Problem to solve:
Copy out the following lines word for word.
☆ ☆ ☆ ☆
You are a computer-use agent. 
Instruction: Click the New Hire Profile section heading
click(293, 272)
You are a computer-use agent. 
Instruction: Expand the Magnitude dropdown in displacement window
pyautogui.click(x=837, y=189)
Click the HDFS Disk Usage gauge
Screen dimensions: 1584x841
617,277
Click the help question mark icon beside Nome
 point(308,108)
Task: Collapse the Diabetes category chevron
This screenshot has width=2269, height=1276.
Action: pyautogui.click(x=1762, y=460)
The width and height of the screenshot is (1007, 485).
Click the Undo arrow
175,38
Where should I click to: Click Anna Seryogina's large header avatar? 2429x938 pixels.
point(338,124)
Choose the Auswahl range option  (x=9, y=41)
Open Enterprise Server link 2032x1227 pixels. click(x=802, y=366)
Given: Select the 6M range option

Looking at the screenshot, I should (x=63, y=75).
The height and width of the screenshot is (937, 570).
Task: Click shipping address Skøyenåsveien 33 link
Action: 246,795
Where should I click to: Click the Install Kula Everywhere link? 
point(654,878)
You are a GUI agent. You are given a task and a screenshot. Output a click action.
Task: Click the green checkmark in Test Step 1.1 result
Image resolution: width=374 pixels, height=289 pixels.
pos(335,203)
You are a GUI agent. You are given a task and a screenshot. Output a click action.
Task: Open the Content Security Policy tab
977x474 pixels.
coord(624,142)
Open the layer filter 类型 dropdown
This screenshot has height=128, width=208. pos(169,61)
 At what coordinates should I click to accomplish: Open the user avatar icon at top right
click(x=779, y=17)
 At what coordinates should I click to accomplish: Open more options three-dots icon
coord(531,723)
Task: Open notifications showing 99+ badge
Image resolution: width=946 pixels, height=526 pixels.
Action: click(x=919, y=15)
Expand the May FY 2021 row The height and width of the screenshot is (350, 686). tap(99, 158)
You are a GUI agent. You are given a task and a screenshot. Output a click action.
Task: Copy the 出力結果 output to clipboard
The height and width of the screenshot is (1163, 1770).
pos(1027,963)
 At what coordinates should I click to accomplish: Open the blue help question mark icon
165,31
☆ ☆ ☆ ☆
Complete output:
You are a computer-use agent. 
Instruction: Click the New Hire Profile section heading
click(293, 272)
You are a computer-use agent. 
Instruction: Expand the Magnitude dropdown in displacement window
pyautogui.click(x=837, y=189)
Click the HDFS Disk Usage gauge
Screen dimensions: 1584x841
617,277
Click the help question mark icon beside Nome
 point(308,108)
Task: Collapse the Diabetes category chevron
This screenshot has width=2269, height=1276.
Action: pyautogui.click(x=1762, y=460)
The width and height of the screenshot is (1007, 485).
Click the Undo arrow
175,38
Where should I click to: Click Anna Seryogina's large header avatar? 2429x938 pixels.
point(338,124)
Choose the Auswahl range option  (x=9, y=41)
Open Enterprise Server link 2032x1227 pixels. click(x=802, y=366)
Given: Select the 6M range option

Looking at the screenshot, I should (x=63, y=75).
The height and width of the screenshot is (937, 570).
Task: Click shipping address Skøyenåsveien 33 link
Action: 246,795
Where should I click to: Click the Install Kula Everywhere link? 
point(654,878)
You are a GUI agent. You are given a task and a screenshot. Output a click action.
Task: Click the green checkmark in Test Step 1.1 result
Image resolution: width=374 pixels, height=289 pixels.
pos(335,203)
You are a GUI agent. You are given a task and a screenshot. Output a click action.
Task: Open the Content Security Policy tab
977x474 pixels.
coord(624,142)
Open the layer filter 类型 dropdown
This screenshot has height=128, width=208. pos(169,61)
 At what coordinates should I click to accomplish: Open the user avatar icon at top right
click(x=779, y=17)
 At what coordinates should I click to accomplish: Open more options three-dots icon
coord(531,723)
Task: Open notifications showing 99+ badge
Image resolution: width=946 pixels, height=526 pixels.
Action: click(x=919, y=15)
Expand the May FY 2021 row The height and width of the screenshot is (350, 686). tap(99, 158)
You are a GUI agent. You are given a task and a screenshot. Output a click action.
Task: Copy the 出力結果 output to clipboard
The height and width of the screenshot is (1163, 1770).
pos(1027,963)
 At what coordinates should I click to accomplish: Open the blue help question mark icon
165,31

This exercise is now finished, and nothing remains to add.